The Georgia Strait Alliance has received a number of reports of Atlantic salmon jumping and travelling in large schools some distance from the farm.
"Now 30,000 hungry farmed fish have been unleashed in the pathway of the Fraser River juvenile fish that are currently passing by on their way to the ocean …They eat wild salmon fry, which are already in great danger from the sea lice from the fish farms," said Ruby Berry, a campaign coordinator of the Georgia Strait Alliance, in a written statement released Thursday.
Backman maintains that since the fish did not have any disease or sea lice, there is no danger to native salmon.

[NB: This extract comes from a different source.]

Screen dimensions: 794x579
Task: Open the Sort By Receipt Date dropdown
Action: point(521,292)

"There's no ability for these fish to spread anything to the wild salmon. First of all, they are quite healthy. They haven't needed any antibiotics. They haven't contracted any diseases at all. They are perfectly healthy fish that were scheduled to go to market within the next two to six months," Backman said.

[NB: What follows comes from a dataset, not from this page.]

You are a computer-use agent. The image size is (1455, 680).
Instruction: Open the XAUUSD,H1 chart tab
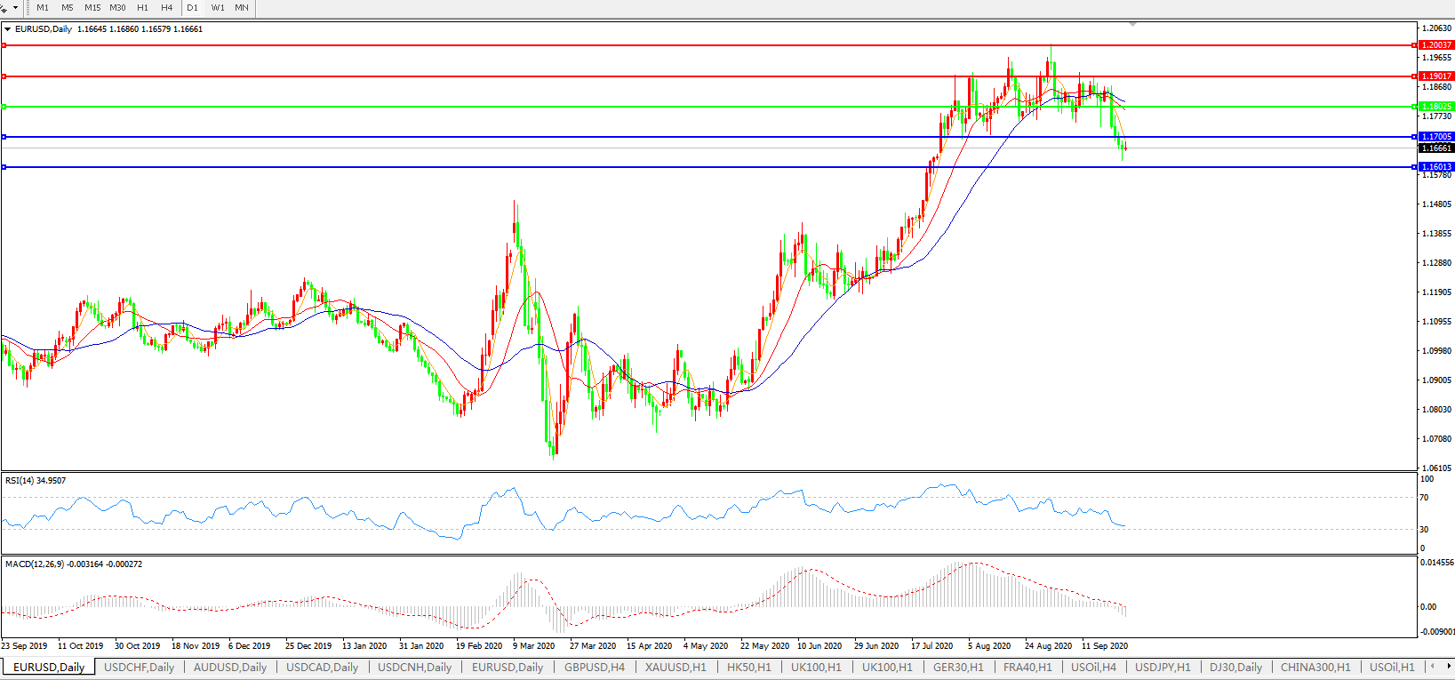[x=676, y=667]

But Berry is not convinced.
"These are adult fish and we know that they compete with the Pacific salmon for food, habitat and spawning opportunities … This is a completely preventable occurrence," she said.
"If the government had acted on its own committee's recommendation and required [salmon] farms to be in closed containment, we wouldn't be seeing repeated escapes of this invasive salmon species into the marine environment," said Berry, referring to a 2007 report by a legislative committee that recommended B.C. phase out underwater net pen salmon farms and develop closed containment land-based systems within five years.
Atlantic salmon have no business in the Pacific Ocean where they could out-compete and wipe out B.C.'s native salmon species, said Living Ocean Society executive director Jennifer Lash, who pointed to a 2001 study that found young Atlantic salmon in small B.C. streams.
"We do know that they can reproduce in these waters and that the young do compete with the other wild salmon that are in these waters," Lash said.
Local First Nation leaders also expressed their dismay with the recent escape.
"Escapes are inevitable with open net cages," said Chief Darren Blaney of the Homalco First Nation, in a written statement released Thursday morning. "How many other farms are like that and how many escapes have gone unreported?"
Marine Harvest Canada has been working with environmental groups to try to persuade the BC government to fund a pilot project to investigate the viability of closed containment aquaculture pens.